El amor como mercancía: el modelo Grindr  

Ciertamente, el amor romántico se nos muere y los grandes adalides del capitalismo global sabrán sacar provecho de la descomposición de su cadáver. Ya vivimos la crisis de las relaciones afectivos que distintos autores y activistas han denominado la “mercantilización del amor”, vendido ya no como trabajo o como expresión de la voluntad, sino como mera “experiencia”, como algo para subir a Instagram, como algo que uno elige del catálogo de Grindr o Scruff.

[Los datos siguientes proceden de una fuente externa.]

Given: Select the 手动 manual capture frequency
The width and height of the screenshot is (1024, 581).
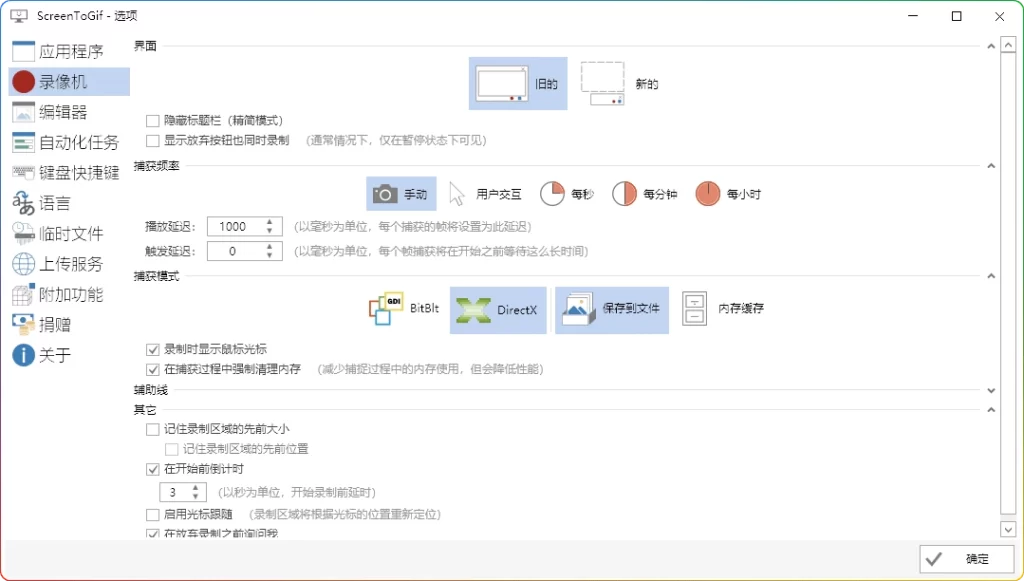Looking at the screenshot, I should [x=401, y=195].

Soy una puta y lo último que quiero es sonar mojigata: el sexo casual está muy bien, los encuentros meramente eróticos o sexuales están muy bien, las orgías están muy bien. Lo que creo que es, sin duda, problemático, es que progresivamente nuestras formas de interactuar, de conectar, de compartir, de encontrarnos con el otro/la otra se reduzcan a eso. Cada vez un mayor número de nosotras estamos al tanto de los estragos a la salud mental que el modelo Grindr le está causando a los «hombres que tenemos sexo con hombres» (HSH).  

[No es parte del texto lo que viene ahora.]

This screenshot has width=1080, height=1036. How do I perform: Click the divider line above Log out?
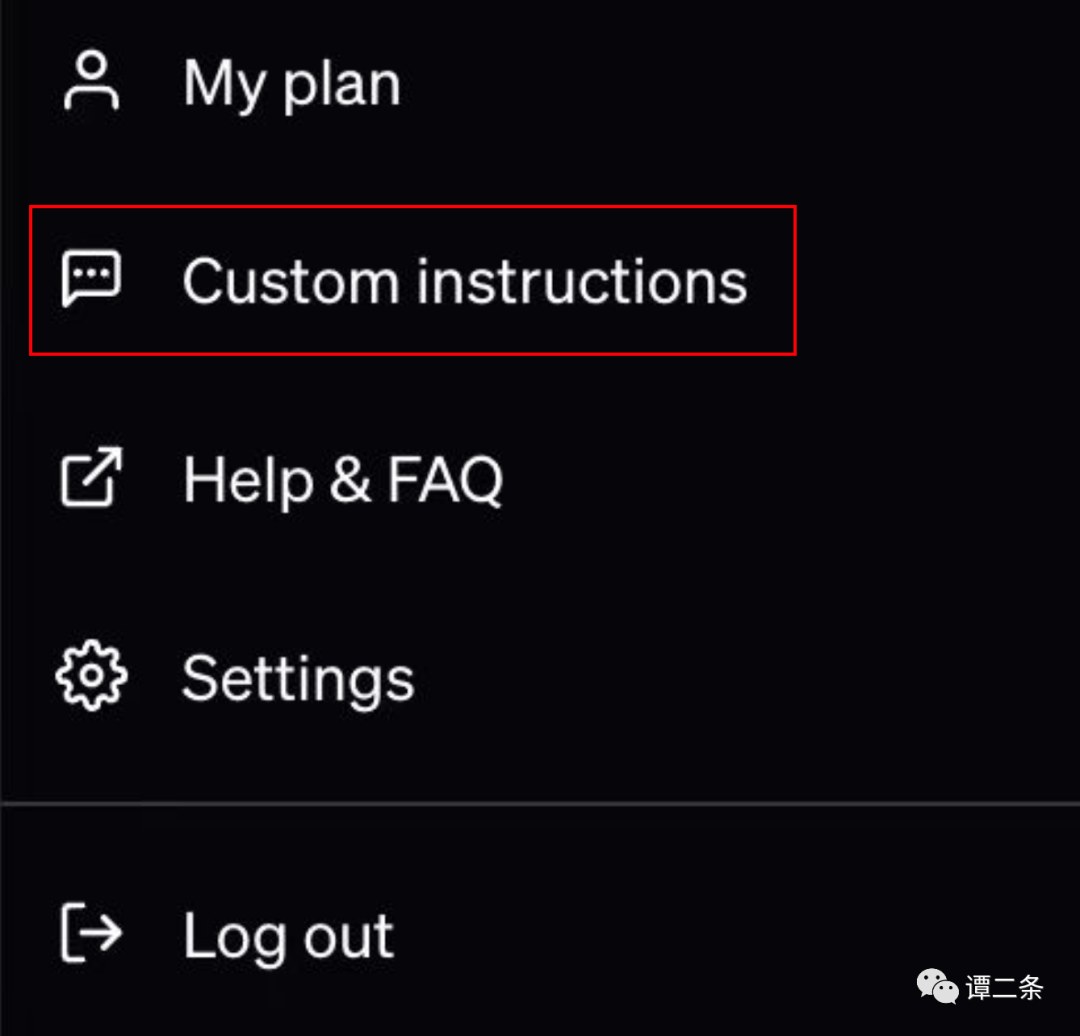[x=540, y=803]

Estructurada como un mercado, las apps presentan un catálogo de cuerpos sexualmente disponibles pero poco proclives a conectar a mayor profundidad. Aquí se trata del mundo de la “experiencia”, del hedonismo y del consumo, con todas las presiones que ello implica, porque una tiene que cotizarse mejor: tener un mejor cuerpo, verse siempre joven, esbelta, ser interesante, culta, sociable, viajada: ninguna de nosotras quisiera ser ese producto al que nadie compraría. 

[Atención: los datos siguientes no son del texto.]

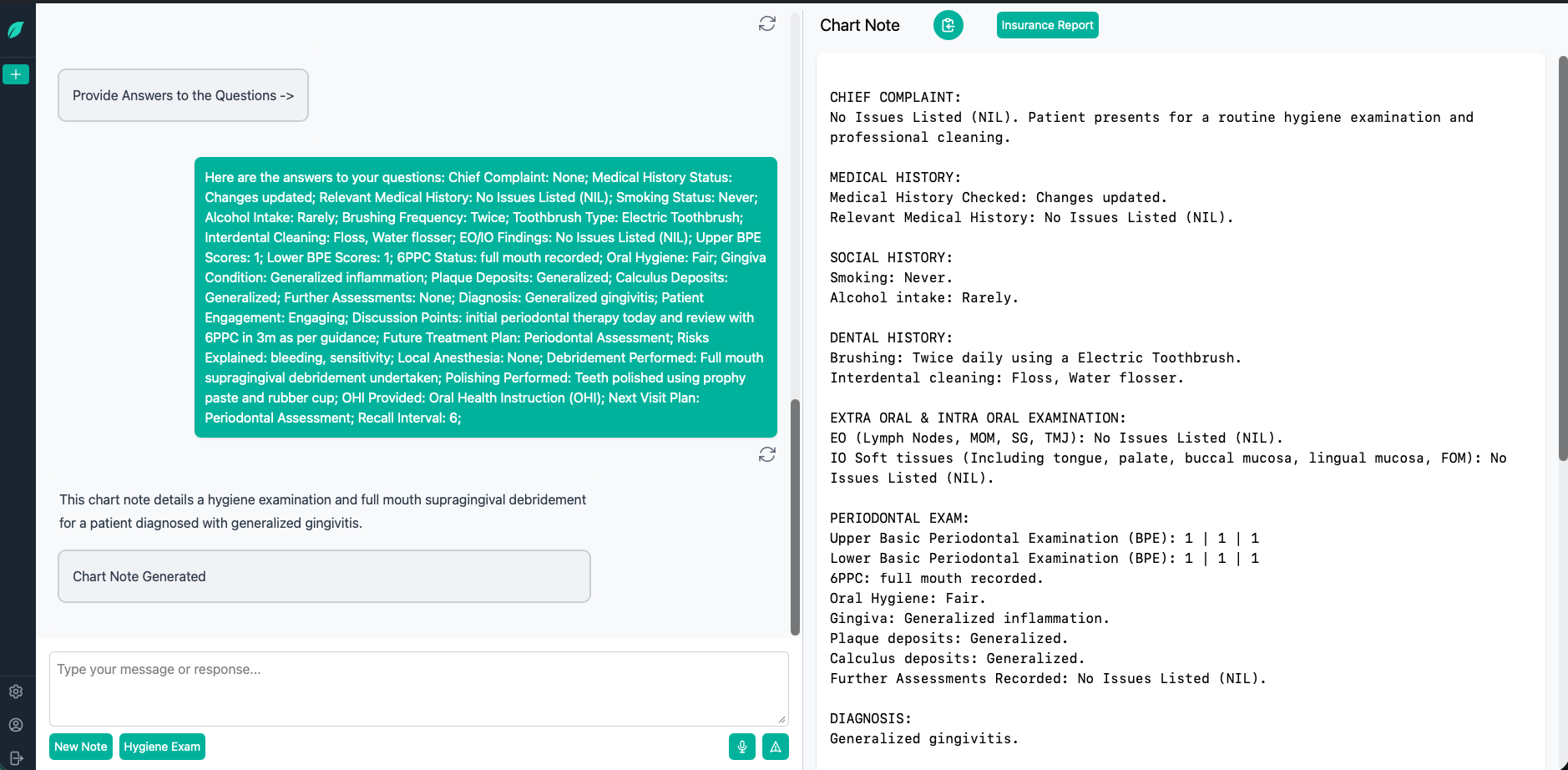Send message with the paper plane button
Screen dimensions: 1568x770
tap(776, 747)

De la muerte del amor romántico, como pasión incontrolada, incontrolable, bien puede surgir también la comprensión de algo muy poderoso y bello, de lo que el amor (ni romántico, ni neoliberal) puede llegar a ser: un ejercicio de la voluntad libre, un encuentro entre iguales.

Los amores posibles

Esta es la primera vez que pienso esto con una claridad tan vertiginosa que me ha dado náuseas tan sólo plasmar la idea: que para reorganizar, rearmonizar, “desintoxicar” nuestros amores, es necesario reorganizar, reamornizar, reestructurar de forma radical el mundo del trabajo. 

Esta es la idea que esta puta lleva semanas tratando de articular, la idea que no se dejaba asir: que el amor de pareja, hacia lxs hijxs, entre hermanxs, entre amigxs, un amor libre, sano y plenamente humano es, en su esencia, incompatible con los ritmos, exigencias y precariedades del mundo actual. Lo diré, con riesgo a que me caricaturicen: amar es incompatible con el capitalismo, porque amar es un trabajo libre (precisamente lo que el capitalismo niega). 

Matizaré, porque ya vi llegar la ola de críticas: “yo sí he visto a la gente amarse, aun en el capitalismo”, dirán algunas, moderadas; “incluso yo me he atrevido a amar, a pesar del capitalismo”, dirán las más audaces. Y les creo. No es que el amor esté prohibido en este tipo de sociedades, pero lo que una tiende a conseguir son “momentos para el amor”, momentos siempre rotos y discontinuos, en permanente riesgo de ser trastocados, atravesados por las injusticias “de afuera”, por las desigualdades de clase, por la violencia de género, por las exigencias de la rutina diaria. 

En resumen, momentos nunca armonizados del todo con el resto de nuestras relaciones sociales. Esto hace que nuestra vida en pareja suela vivirse (bajo el teatro de la idealización) como una suerte de oasis, como un “mundo aparte”. Y por eso, cuando ese oasis se nos va (cuando la relación se termina, cuando nos dejó en visto, cuando nos bloqueó en la app) a muchas se nos cae el mundo. Quedamos privadas de ese “lugar especial”.  

Desmantelar los espejismos del amor romántico fue un primer paso en la lucha por la conquista del amor libre. Y aunque la ideología romántica no ha terminado de morir, lo que viene, el individualismo narcisista que consume y desecha cuerpos, que entorpece nuestra capacidad de amar y conectar, podría ser el nuevo gran enemigo de los feminismos y de las teorías críticas preocupados por el futuro del amor, la sexualidad libre y el placer. 

En una sociedad cada vez más asediada por la vigilancia, la desigualdad, el productivismo y las violencias, el campo del amor se vuelve también un frente más para dar batalla; y las putas ahí estaremos, con nuestras hermanas, en pie de lucha.